Trecho apresentado:
Preso pela ditadura no final de 1970, saí da prisão em setembro de 1974. No início de 1975, depois de passar pela Tribuna da Bahia, desembarcava no Jornal da Bahia, a convite do chefe de reportagem Césio Oliveira. Encontrei uma redação em festa. Comemorava-se o fim próximo do primeiro governo biônico de Antonio Carlos Magalhães. Havia razões de sobra para esse clima festivo, e delas vamos falar com mais vagar nessa apresentação.

Antes, cabe o registro da atitude de dois empresários diante dos perseguidos políticos: Joaci Góes e João Falcão. Eram os que encabeçavam a Tribuna da Bahia e o Jornal da Bahia. Não se atemorizaram em nos acolher. E eram tempos difíceis, de intensa repressão, de nuvens e de sombras. E não só nuvens e sombras emanadas do manto ditatorial do Planalto, mas também as do poder tirânico local. Essa atitude de coragem, de grandeza, de espírito aberto não pode ser relegada ao esquecimento.

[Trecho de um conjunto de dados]
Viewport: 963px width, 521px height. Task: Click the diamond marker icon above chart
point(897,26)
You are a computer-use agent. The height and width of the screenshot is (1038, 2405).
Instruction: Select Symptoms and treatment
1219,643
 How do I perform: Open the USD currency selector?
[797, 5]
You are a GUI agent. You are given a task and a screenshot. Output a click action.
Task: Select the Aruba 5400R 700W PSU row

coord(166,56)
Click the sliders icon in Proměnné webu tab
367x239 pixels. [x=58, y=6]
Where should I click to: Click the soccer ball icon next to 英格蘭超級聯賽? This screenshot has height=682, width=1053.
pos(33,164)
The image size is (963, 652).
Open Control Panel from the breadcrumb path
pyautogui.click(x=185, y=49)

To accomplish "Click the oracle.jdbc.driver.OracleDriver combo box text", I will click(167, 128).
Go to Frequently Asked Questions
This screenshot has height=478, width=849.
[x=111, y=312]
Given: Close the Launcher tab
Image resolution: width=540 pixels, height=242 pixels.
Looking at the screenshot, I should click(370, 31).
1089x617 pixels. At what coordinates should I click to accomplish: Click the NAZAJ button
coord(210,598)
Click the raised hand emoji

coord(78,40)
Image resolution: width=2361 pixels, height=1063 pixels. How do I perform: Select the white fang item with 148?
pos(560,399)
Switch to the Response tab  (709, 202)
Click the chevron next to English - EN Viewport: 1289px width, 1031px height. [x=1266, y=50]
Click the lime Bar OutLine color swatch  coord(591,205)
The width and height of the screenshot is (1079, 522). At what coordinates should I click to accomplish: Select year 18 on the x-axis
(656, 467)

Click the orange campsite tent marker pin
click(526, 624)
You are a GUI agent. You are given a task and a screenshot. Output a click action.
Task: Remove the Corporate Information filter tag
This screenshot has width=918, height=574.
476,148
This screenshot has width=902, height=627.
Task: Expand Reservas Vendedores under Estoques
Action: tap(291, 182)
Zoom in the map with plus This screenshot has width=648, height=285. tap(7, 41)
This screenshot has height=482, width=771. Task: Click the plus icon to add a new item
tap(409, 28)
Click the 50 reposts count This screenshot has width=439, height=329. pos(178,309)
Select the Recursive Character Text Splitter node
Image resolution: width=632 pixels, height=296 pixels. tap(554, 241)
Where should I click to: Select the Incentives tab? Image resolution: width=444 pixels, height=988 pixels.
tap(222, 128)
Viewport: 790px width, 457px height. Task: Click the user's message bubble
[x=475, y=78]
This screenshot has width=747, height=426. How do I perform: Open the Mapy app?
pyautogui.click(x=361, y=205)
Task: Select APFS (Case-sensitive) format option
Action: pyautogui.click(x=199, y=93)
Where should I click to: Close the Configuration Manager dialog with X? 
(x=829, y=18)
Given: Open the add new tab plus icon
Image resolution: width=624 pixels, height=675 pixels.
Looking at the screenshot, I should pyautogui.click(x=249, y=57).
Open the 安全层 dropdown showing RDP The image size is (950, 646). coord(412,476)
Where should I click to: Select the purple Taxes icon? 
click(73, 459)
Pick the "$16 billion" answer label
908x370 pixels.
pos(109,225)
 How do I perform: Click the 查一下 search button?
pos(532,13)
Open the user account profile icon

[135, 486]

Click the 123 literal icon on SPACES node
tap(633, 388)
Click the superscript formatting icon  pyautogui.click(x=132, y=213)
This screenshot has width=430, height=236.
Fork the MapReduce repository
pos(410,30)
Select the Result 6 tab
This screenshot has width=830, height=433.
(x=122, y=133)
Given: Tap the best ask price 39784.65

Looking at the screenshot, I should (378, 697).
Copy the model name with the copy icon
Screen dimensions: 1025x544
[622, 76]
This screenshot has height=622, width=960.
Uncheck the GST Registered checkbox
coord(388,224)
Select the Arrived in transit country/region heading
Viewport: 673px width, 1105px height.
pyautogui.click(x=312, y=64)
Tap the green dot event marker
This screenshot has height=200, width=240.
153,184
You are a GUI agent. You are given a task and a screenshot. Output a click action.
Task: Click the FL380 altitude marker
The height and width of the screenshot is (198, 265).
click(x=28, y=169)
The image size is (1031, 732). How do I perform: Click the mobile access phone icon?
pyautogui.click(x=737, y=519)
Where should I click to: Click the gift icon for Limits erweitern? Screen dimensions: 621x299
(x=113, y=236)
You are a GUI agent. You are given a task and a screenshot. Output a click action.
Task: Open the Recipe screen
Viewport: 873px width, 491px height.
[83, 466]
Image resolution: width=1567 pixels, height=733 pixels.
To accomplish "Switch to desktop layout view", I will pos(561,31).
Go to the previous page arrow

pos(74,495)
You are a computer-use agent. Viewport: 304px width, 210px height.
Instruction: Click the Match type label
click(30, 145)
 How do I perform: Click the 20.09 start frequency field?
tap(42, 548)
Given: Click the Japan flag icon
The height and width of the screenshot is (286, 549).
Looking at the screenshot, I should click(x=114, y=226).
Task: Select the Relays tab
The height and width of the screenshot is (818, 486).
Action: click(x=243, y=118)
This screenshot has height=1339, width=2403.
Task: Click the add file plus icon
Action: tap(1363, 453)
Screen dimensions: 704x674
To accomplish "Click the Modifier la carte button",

Tarefas:
• 1. De acordo com o trecho apresentado, em que mês e ano ocorreu a saída da prisão?
• 2. Resuma o trecho apresentado em duas frases.
• 3. Transcreva do trecho apresentado a parte que vai de "Antes, cabe o" até "relegada ao esquecimento.", incluindo essas palavras.

Respostas das tarefas:
• 1. Em setembro de 1974.

• 2. Depois de sair da prisão em setembro de 1974 e passar pela Tribuna da Bahia, o relato descreve a chegada ao Jornal da Bahia no início de 1975, a convite de Césio Oliveira, onde a redação comemorava o fim próximo do primeiro governo biônico de Antonio Carlos Magalhães. O texto também registra a coragem dos empresários Joaci Góes e João Falcão, que, à frente da Tribuna da Bahia e do Jornal da Bahia, acolheram perseguidos políticos em tempos de intensa repressão.

• 3.
Antes, cabe o registro da atitude de dois empresários diante dos perseguidos políticos: Joaci Góes e João Falcão. Eram os que encabeçavam a Tribuna da Bahia e o Jornal da Bahia. Não se atemorizaram em nos acolher. E eram tempos difíceis, de intensa repressão, de nuvens e de sombras. E não só nuvens e sombras emanadas do manto ditatorial do Planalto, mas também as do poder tirânico local. Essa atitude de coragem, de grandeza, de espírito aberto não pode ser relegada ao esquecimento.